As I noted in my May 19 blog post on why Kamala Harris can't keep staff, she has a record of hiring lousy top people who make things miserable for the lower-level ones (such as a sex-harasser back when she was in Sacramento that she claimed to know nothing about). She also treats staff badly, with sudden pay cuts and layoffs and demands for volunteers, which has got to be bad for morale. Worst of all, she has a chaotic management style, blaming staffers for her own shortcomings, and not allowing staff to do their jobs because the only staffer who matters is apparently her sister Maya, who appears nowhere in the hierarchy. Who'd want a boss like that?

Obviously, her problem is a failure of leadership even at the staff level, a bad thing in a supposed leader of the U.S. She's created her career by sucking up to powerful men, such as Willie Brown, her former "boyfriend," and campaigning on her looks โ€” her Instagrams, her selfies, her Vogue photoshoots, as well as some suspicious flattery from President Obama. None of those things is useful at this point for keeping staff on board and running a well-maintained Office of the Vice President. Can you imagine these things happening when Mike Pence had that position? We never heard about problems like that with his staff.
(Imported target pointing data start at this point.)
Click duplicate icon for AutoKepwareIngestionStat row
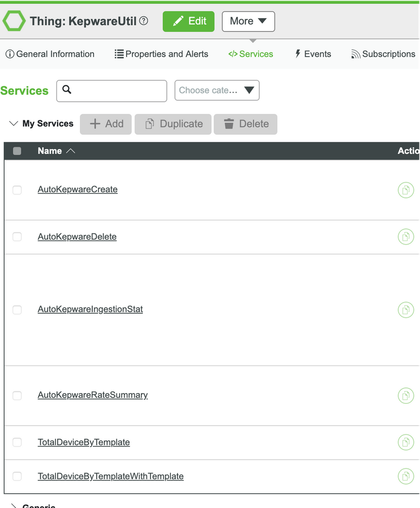This screenshot has width=420, height=508. 405,310
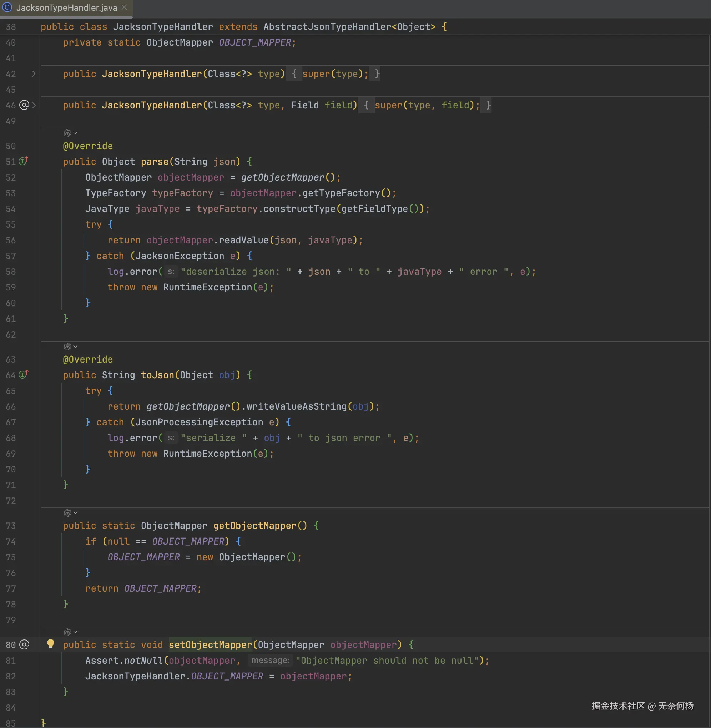Select the JacksonTypeHandler.java editor tab

click(66, 8)
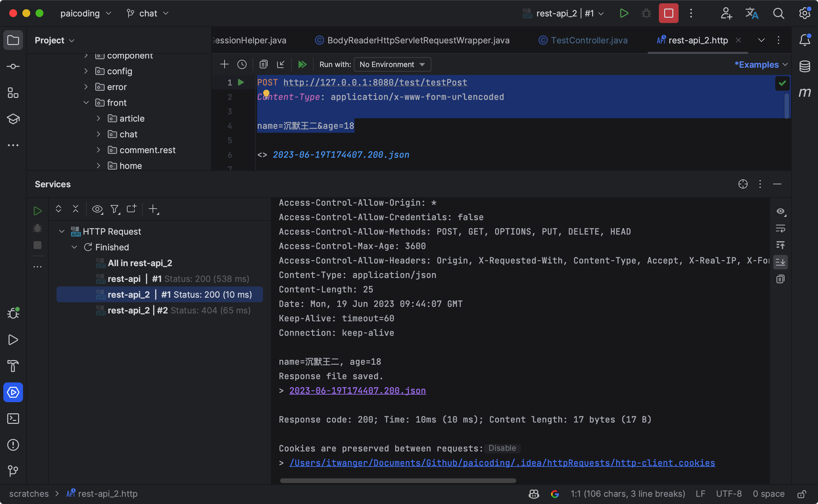Image resolution: width=818 pixels, height=504 pixels.
Task: Open the Maven tool window icon
Action: [804, 92]
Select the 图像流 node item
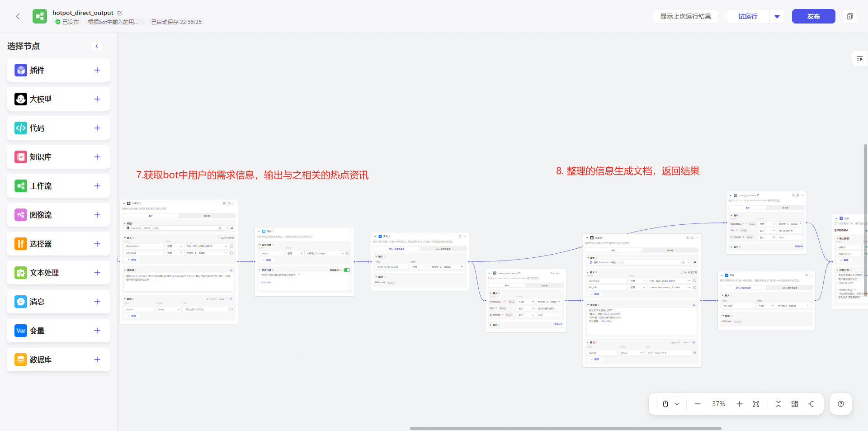Viewport: 868px width, 431px height. 58,215
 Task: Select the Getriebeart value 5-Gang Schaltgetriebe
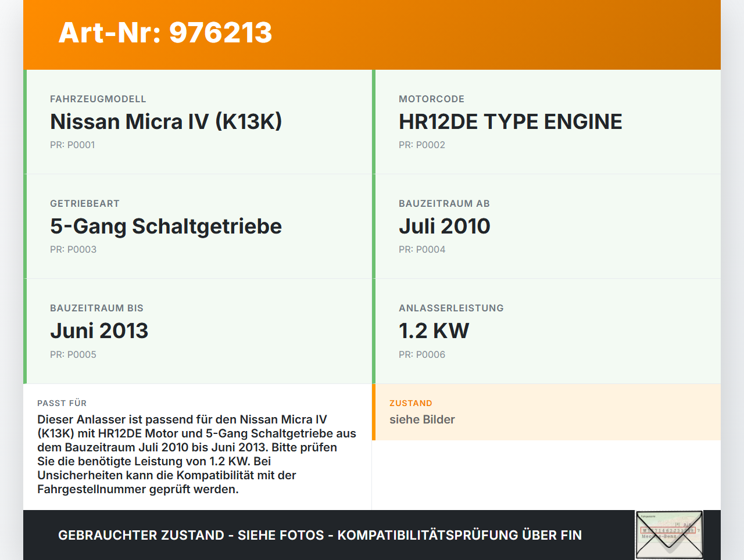point(166,226)
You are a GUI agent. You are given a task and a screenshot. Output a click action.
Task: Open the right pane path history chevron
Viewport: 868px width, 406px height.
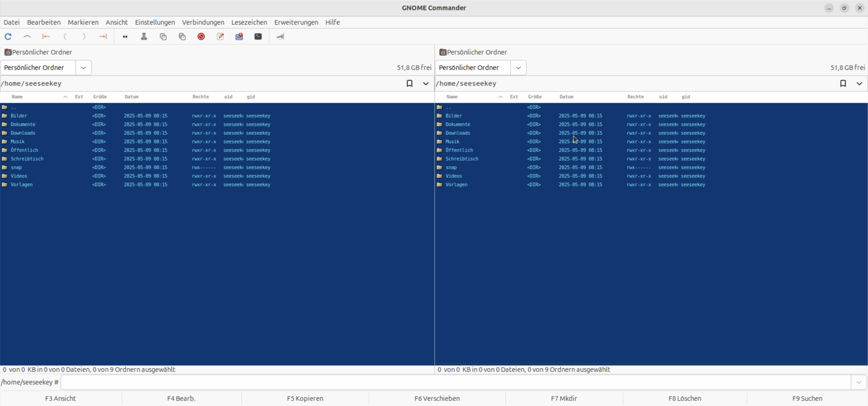(859, 84)
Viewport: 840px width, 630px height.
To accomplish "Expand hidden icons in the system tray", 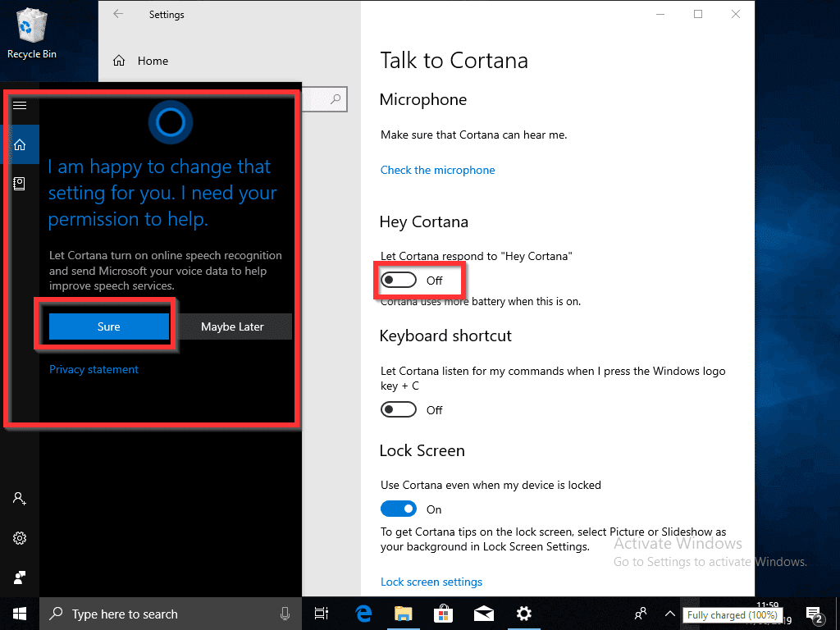I will 670,614.
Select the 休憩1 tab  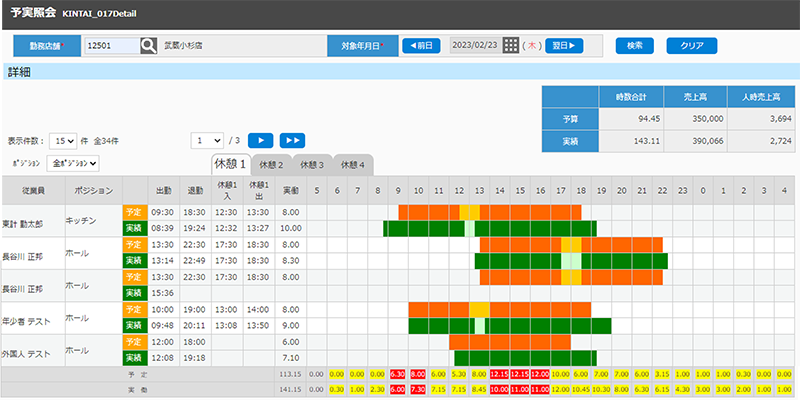231,164
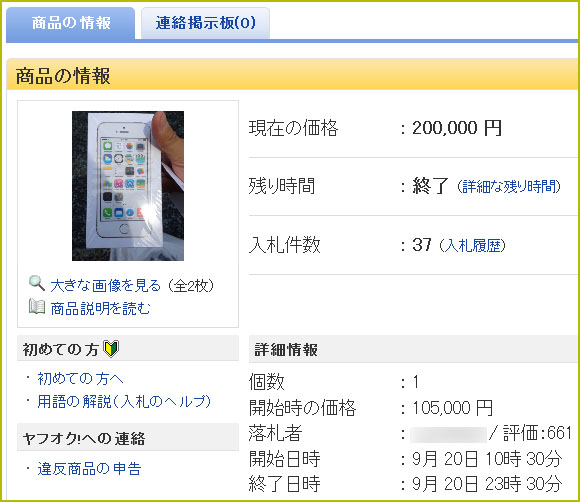580x502 pixels.
Task: Open 大きな画像を見る link
Action: [x=105, y=285]
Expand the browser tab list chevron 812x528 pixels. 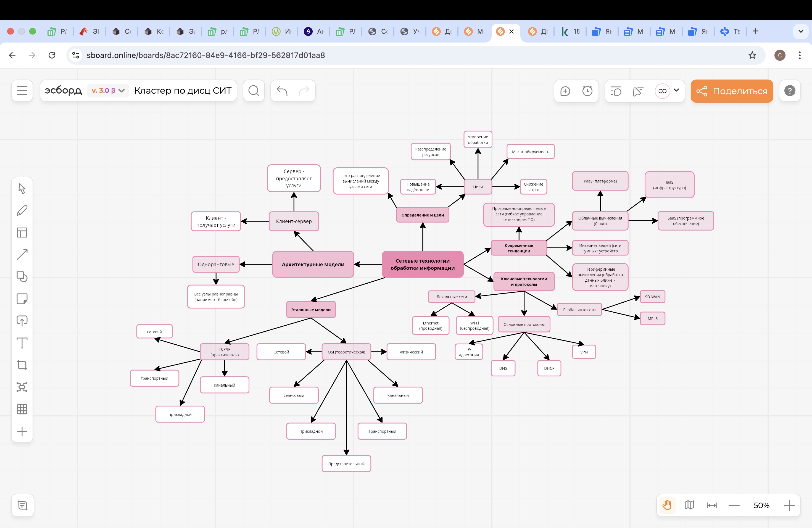(x=800, y=31)
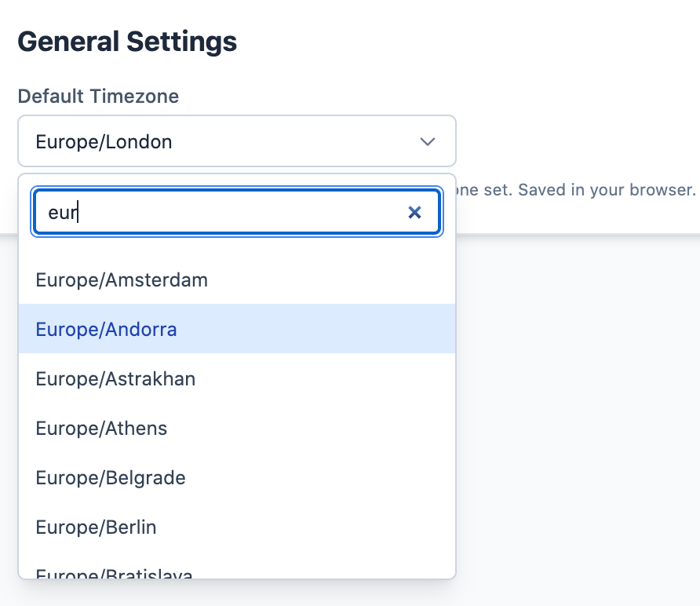Click the currently selected Europe/London value
This screenshot has height=606, width=700.
103,142
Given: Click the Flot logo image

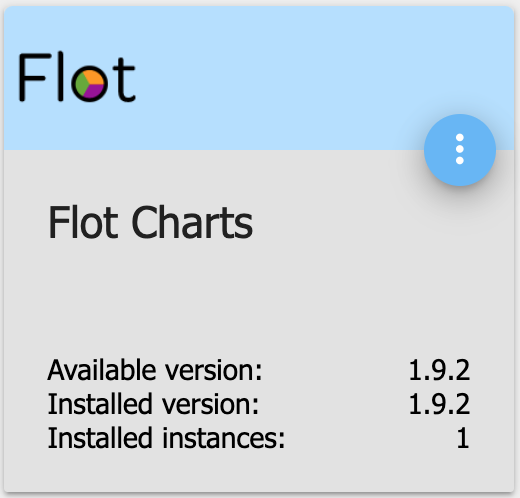Looking at the screenshot, I should point(77,77).
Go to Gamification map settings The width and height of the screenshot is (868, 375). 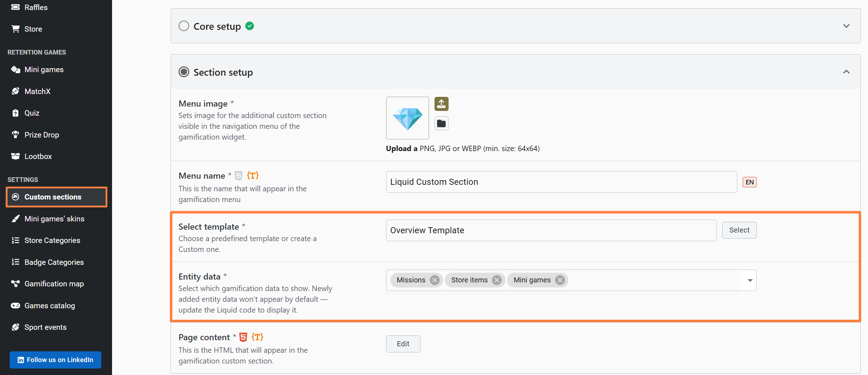[x=54, y=284]
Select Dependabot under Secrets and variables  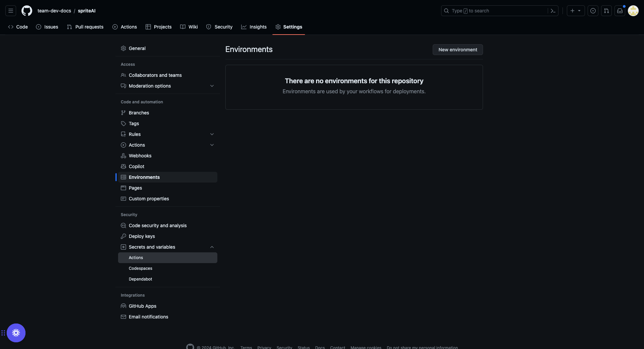140,279
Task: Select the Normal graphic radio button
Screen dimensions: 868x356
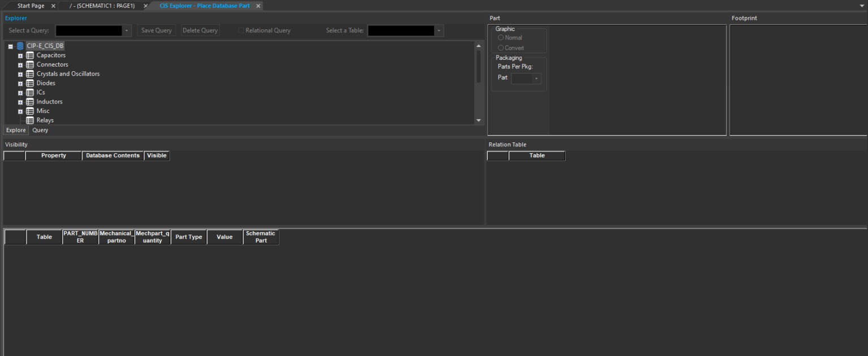Action: pos(500,37)
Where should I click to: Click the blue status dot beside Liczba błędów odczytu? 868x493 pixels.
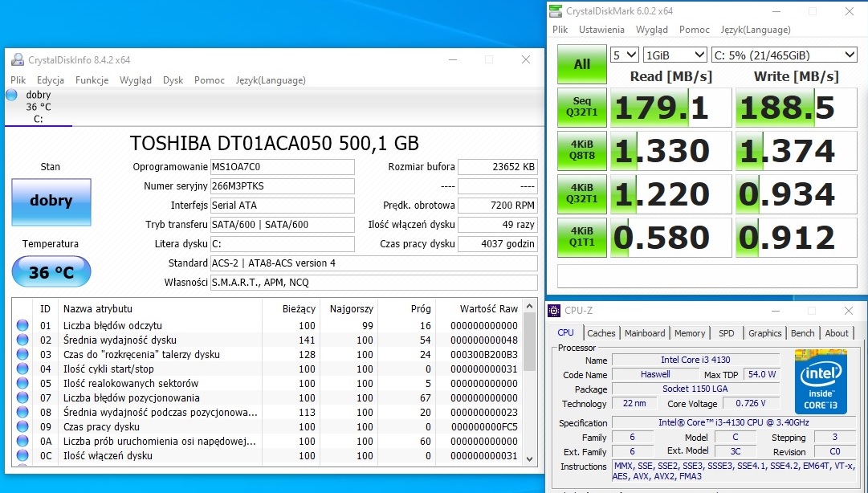click(22, 324)
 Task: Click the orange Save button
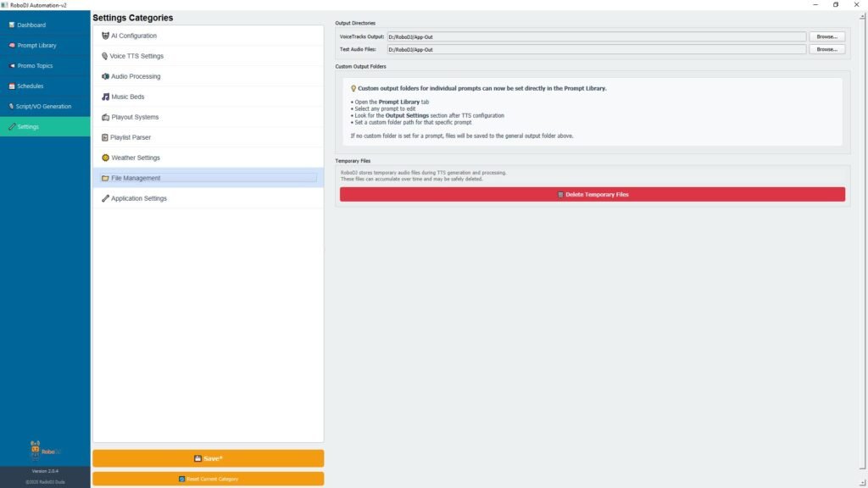pyautogui.click(x=208, y=458)
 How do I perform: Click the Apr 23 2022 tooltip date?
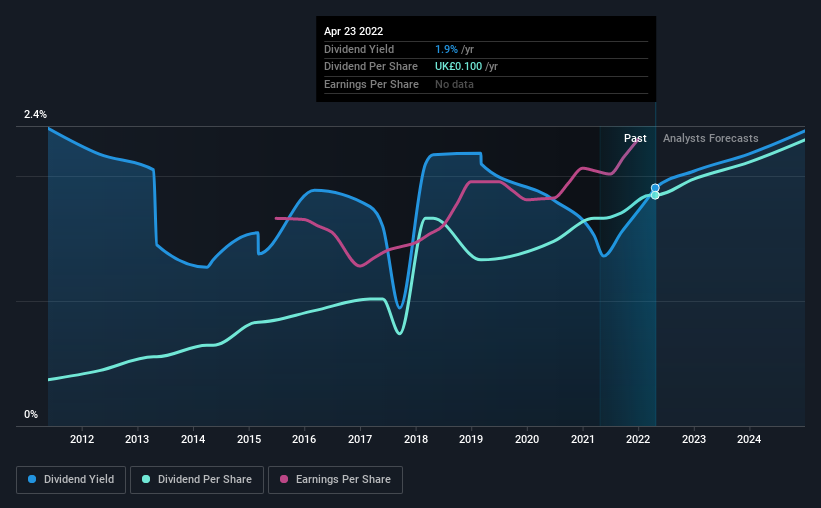(x=353, y=31)

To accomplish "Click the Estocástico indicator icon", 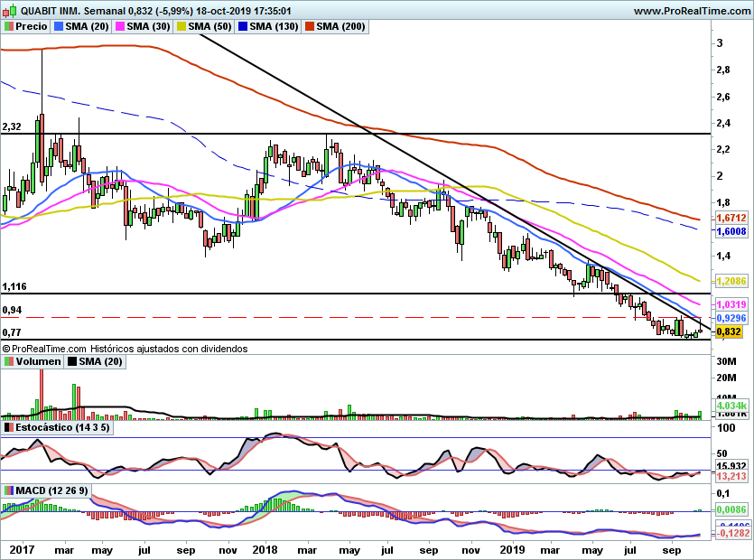I will [x=9, y=427].
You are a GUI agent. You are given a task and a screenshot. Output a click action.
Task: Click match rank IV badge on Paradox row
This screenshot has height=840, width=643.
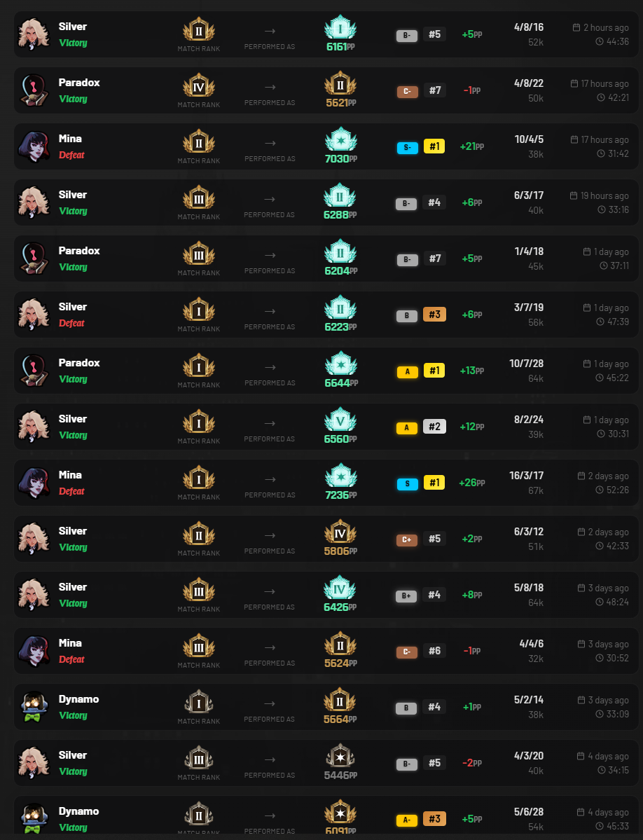click(x=199, y=85)
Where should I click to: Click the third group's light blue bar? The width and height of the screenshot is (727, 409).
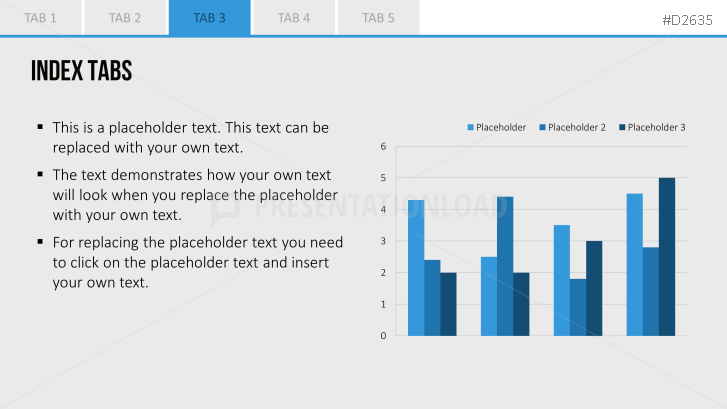click(561, 280)
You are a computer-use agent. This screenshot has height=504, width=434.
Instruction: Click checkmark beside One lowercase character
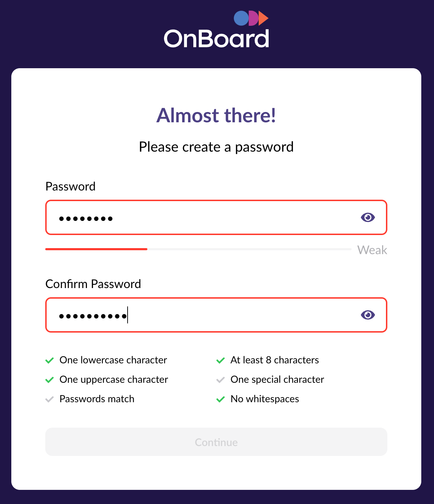[x=49, y=361]
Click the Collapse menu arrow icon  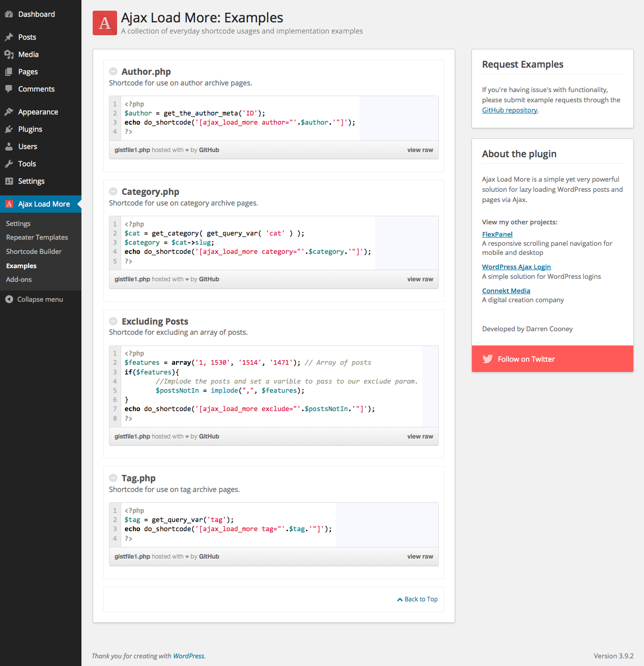point(9,299)
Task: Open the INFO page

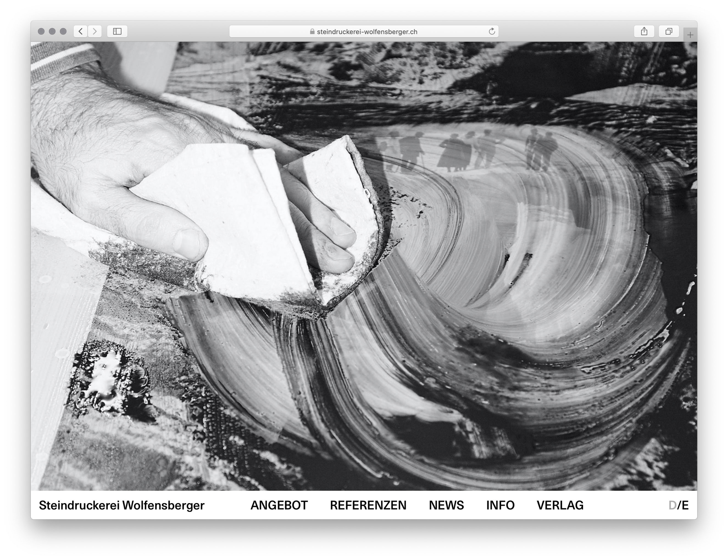Action: pos(500,505)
Even Joe Biden is able to keep staff, however strange it may seem. As the Times euphemistically concludes:
Unlike President Biden, who has been surrounded by the same top aides for the majority of his political career, Ms. Harris entered the administration with many new employees. Many of those officials came in with an understanding that they would stay only on a short-term basis.
So as Harris plans a slew of travel, seems to her staff like a good time to leave. Heckuvajob, Kammie. It's almost as if the staff planned their exit this way as if to send Harris a message.